Photo par Morgan Maassen
Soyons respectueux devant le possible dont nul ne sait la limite – Victor Hugo
En lisant récemment mon dernier exemplaire de Surfer Magazine, j’en suis venue à réfléchir au concept de frontières ou plutôt au concept de limites.
Bien sûr, d’un point de vue géographique, le surf amène à parcourir les quatre coins du globe afin de découvrir des nouvelles vagues. Même les plus chanceux qui sont nés face à l’océan n’hésitent pas à traverser les limites de leur pays pour aller surfer des spots mythiques, des vagues moins occupés ou tout simplement pour sortir de la routine et explorer des horizons nouveaux. S’il y a bien quelque chose qui vient avec la pratique de ce sport qu’on aime tant, outre le joli tan et les cheveux mêlés, c’est un passeport rempli d’estampes.

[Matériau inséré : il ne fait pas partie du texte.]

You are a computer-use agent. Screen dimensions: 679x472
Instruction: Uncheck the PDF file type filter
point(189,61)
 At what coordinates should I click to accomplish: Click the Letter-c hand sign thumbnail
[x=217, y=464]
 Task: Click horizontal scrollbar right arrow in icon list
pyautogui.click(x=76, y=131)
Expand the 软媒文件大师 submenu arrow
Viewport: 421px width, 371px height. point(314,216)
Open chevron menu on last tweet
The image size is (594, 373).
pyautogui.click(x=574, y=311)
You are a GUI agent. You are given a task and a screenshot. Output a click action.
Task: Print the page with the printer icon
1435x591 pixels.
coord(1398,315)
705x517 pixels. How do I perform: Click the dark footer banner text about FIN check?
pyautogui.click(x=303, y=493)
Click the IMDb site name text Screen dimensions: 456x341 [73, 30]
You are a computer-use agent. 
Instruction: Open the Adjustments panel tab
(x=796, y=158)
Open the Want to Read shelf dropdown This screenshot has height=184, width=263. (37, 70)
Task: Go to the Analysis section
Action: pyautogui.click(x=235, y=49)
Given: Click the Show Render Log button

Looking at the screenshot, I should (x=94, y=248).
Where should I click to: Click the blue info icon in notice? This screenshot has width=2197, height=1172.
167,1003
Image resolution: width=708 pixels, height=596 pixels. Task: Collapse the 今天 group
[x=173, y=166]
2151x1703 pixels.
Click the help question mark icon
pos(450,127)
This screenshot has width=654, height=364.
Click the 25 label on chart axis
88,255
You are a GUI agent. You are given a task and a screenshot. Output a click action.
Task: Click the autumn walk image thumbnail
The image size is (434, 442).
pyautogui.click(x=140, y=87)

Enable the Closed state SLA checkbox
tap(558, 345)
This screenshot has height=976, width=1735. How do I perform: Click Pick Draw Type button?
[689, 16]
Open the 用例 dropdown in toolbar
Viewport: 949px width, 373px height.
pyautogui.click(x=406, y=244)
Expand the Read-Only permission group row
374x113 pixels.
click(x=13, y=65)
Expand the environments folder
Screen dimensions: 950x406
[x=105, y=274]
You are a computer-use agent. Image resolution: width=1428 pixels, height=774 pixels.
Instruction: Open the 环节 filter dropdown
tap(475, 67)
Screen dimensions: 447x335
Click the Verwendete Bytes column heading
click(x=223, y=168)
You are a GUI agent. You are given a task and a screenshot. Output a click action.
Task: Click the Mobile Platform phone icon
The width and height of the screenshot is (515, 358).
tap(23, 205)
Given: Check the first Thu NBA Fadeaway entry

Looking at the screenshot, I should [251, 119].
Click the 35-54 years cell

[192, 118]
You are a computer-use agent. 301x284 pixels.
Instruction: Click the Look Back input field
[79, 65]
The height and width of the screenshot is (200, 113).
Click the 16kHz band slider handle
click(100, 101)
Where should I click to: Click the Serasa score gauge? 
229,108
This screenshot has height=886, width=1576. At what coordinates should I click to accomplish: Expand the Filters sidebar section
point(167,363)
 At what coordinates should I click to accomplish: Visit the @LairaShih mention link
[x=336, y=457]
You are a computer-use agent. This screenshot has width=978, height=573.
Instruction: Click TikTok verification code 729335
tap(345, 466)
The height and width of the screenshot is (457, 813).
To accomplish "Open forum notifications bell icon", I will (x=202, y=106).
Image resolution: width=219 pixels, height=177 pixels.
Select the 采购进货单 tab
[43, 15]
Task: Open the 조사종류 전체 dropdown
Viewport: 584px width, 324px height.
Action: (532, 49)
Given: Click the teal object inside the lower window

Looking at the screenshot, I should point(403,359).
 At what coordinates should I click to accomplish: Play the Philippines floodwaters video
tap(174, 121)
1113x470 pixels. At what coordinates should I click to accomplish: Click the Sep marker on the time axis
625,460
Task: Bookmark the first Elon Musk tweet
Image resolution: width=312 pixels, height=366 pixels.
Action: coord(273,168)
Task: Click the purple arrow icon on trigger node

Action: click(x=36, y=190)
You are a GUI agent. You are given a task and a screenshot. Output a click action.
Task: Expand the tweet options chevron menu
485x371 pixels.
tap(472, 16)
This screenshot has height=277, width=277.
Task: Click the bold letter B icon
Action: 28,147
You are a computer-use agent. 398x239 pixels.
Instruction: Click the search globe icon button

Mais bien au delà des frontières physiques, ce sont avant tout les limites psychologiques que nous sommes appelés à franchir dès que nous posons nos pieds sur une planche. L’océan étant un élément imprévisible, tout surfeur doit accepter de sortir un peu de sa zone de confort quand vient le temps d’affronter les vagues.
Je me rappelle d’une session bien particulière à Puerto Rico l’an passé. Après avoir passé quelques jours à surfer des vagues amusantes à hauteur d’épaule puis carrément des longues droites surfables uniquement en longboard, mon copain et moi nous étions réveillés un lundi matin avant l’aube afin de profiter d’une dernière session avant de sauter dans notre avion en direction de Montréal. Nous savions que le swell serait de retour mais au fur et à mesure que les premières lueurs du jour commençaient à éclaircir l’horizon, nous réalisions que les vagues dépassaient solidement le head high (se dit d’une vague aussi haute que la taille d’un humain). Mon copain, qui a presqu’appris à surfer avant de savoir marcher (j’exagère à peine) était aux anges tandis que moi, qui sors à peine de kookville, je restais silencieuse tout en cherchant le courage de me jeter à l’eau.
Ne voulant pas paraître lâche, j’ai fini par me lancer en me disant que mon copain serait là s’il arrivait quoi que ce soit. Mais plus nous pagayions vers le large, plus les vagues prenaient de l’ampleur. Les vagues continuaient de grossir et certaines atteignaient maintenant le double overhead (deux fois la hauteur d’un humain). Il y avait peu de surfeurs autour de moi et mon seul allié en profitait pour prendre une vague après l’autre et disparaissait de longues minutes, m’abandonnant à mon sort. J’étais prisonnière de mes émotions, prise entre la crainte de ces vagues si puissantes et si hautes, mon sentiment de respect devant ce spectacle absolument magnifique et l’envie de moi aussi, profiter de ces conditions optimales.
Après de longues minutes à me dire que j’avais sûrement laissé mes couilles sur la plage, j’ai finalement trouvé le courage de me lancer et de tenter de prendre une vague. Le wipeout fût mé-mo-rable. J’ai essayé à nouveau, à quelques reprises, un peu à reculons, sans jamais réussir à surfer une vague. À chaque fois, la chute était sans merci. Au bout d’environ une heure, et après un énième wipeout particulièrement féroce, je me suis dit que ces conditions étaient au-delà de mes limites et qu’il était temps de rentrer.
En retournant vers la plage, je me sentais déchirée entre la fierté de m’être jetée à l’eau et l’amère déception de ne pas avoir réussi à attraper une vague qui aurait été exceptionnelle j’en suis sûre. J’étais déçue d’avoir été freinée par ces limites qui au final, n’existent que dans ma tête.
Durant mes nombreuses années à faire de la compétition d’aviron, j’avais pourtant appris à dépasser mes limites. Durant une course, lorsque je croyais que j’étais à bout de souffle, que tous mes muscles brûlaient et que mes poumons appelaient à l’aide, je poussais encore plus fort et c’est généralement à ce moment que la magie opérait et que je dépassais une adversaire.
Pourtant en surf, j’ai tendance à davantage respecter mes limites, peut-être, parce que l’océan peut parfois s’avérer effrayant, voire dangereux. Ces limites sont toutefois une construction de mon esprit ; je suis la seule à les fixer.
Mais qu’arriverait-il si j’essayais de les pousser un peu plus afin d’élargir le cadre de mon potentiel de quelques millimètres à chaque fois ?
Si ce lundi matin à Puerto Rico, au moment où j’avais décidé de retourner vers la plage, je m’étais dit –juste une dernière ?
Et si j’étirais le concept à tous les aspects de ma vie et qu’à chaque fois que je crois atteindre une limite, je me mets au défi d’en donner juste un peu plus ?
Et si nous nous y mettions tous ?
Et bien, j’ai l’impression qu’à nouveau, on verrait la magie opérer.